*Activity*. What is needed is an exact reproduction of the lines from the one that contains "The image size" through the end of the data, both included and nothing else, with pictures omitted.

[Stored data entries]
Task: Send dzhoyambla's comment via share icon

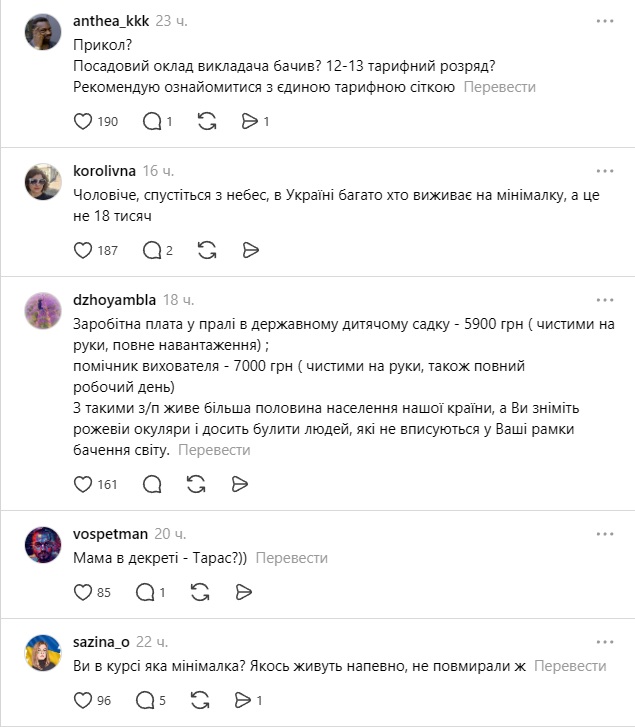Action: 239,484
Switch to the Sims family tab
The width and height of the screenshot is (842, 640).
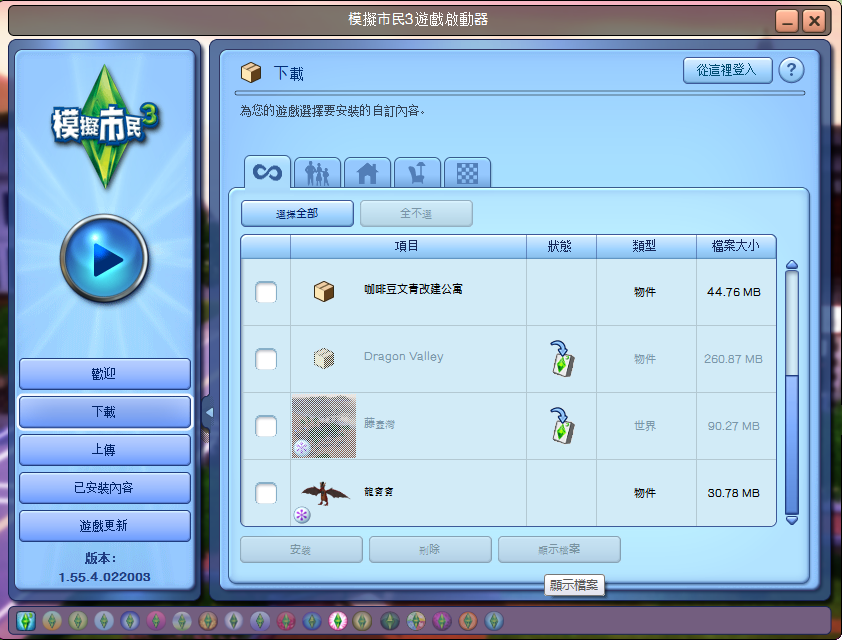pos(317,173)
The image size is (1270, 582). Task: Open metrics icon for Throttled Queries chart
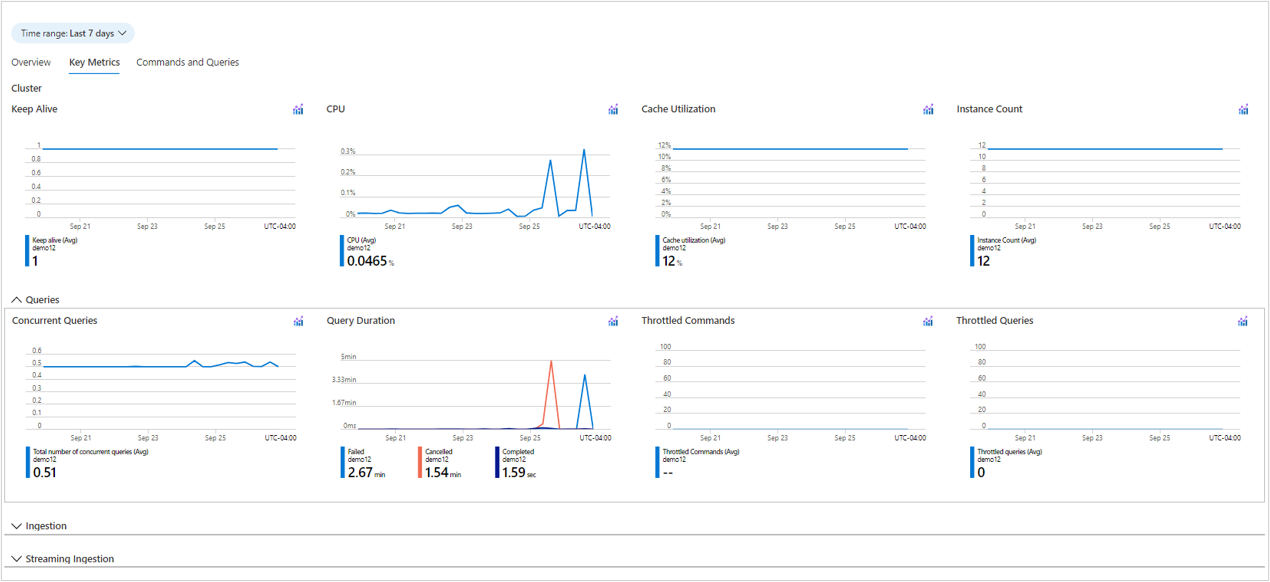pyautogui.click(x=1242, y=322)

*Answer to the exercise*.
The image size is (1270, 582). Task: Open metrics icon for Throttled Queries chart
pyautogui.click(x=1242, y=322)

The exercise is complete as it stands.